B.   Articles 4 and 6 of the DSU

6.     Russia also alleges that the European Union has attempted to expand the scope of the dispute in contravention of Articles 4 and 6 of the DSU – specifically, by including measures in its panel request that that the European Union did not list in its Request for Consultations. While the United States takes no position on the factual merits of Russia's assertions, the United States notes that several past reports have found that Articles 4 and 6 do not "require a precise and exact identity between the specific measures and WTO provisions included in the request for consultations and the specific measures and WTO provisions identified in the request for the establishment of a panel."  This conclusion is consistent with the text of the DSU.

7.     For example, with respect to the WTO legal provisions cited in a panel request, the Appellate Body found that: 

it is not necessary that the provisions referred to in the request for consultations be identical to those set out in the panel request, provided that the 'legal basis' in the panel request may reasonably be said to have evolved from the 'legal basis' that formed the subject of consultations. In other words, the addition of provisions must not have the effect of changing the essence of the complaint.

8.     For these reasons, if the Panel concludes that any newly cited measures that purportedly appear in the European Union's panel request are of the same "essence" as those set forth in the European Union's consultation request, the Panel should find that such measures are properly within its terms of reference.

C.   Articles 3.4 and 3.7 of the DSU

9.     Russia alleges that the European Union seeks to challenge a measure that "simply does not exist" and therefore requests that the Panel find that the measure at issue—namely, "the import duty applied to tariff line 4810 92 100 0" (measure 6)—falls outside the Panel's terms of reference in accordance with Articles 3.4 and 3.7 of the DSU. Specifically, Russia emphasizes that the duty currently applied with respect to tariff line 4810 92 100 0 "is fully consistent with [Russia's] commitments" and argues that the Panel should therefore decline to entertain allegations that Russia "might introduce a level of duty that is not consistent with its WTO obligations in the future."
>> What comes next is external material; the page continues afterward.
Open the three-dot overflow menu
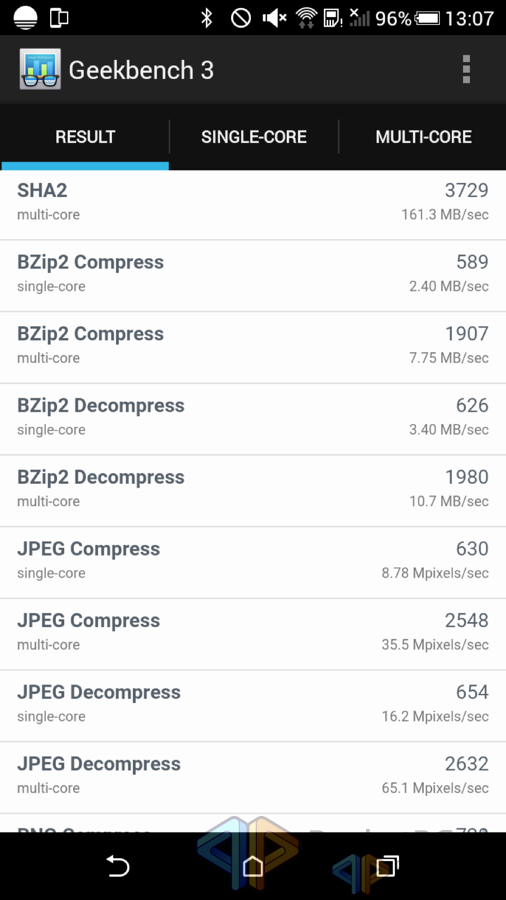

10.   Assuming arguendo that the facts are as alleged by the European Union, the United States considers that a measure identified in the panel request and requiring the application of a 15% duty at a certain future date is a measure properly within the Panel's terms of reference and with respect to which the Panel must make findings under its terms of reference and the DSU.  A measure that provides for a delayed implementation date is still a "measure" that exists and can be identified.  The GATT 1947 panel in ­US – Superfund, reasoned similarly when it found that it could properly examine a tax measure that was not yet in effect, but where relevant legislation made clear that imposition of the tax was "mandatory" and specified the date upon which the tax would go into effect. 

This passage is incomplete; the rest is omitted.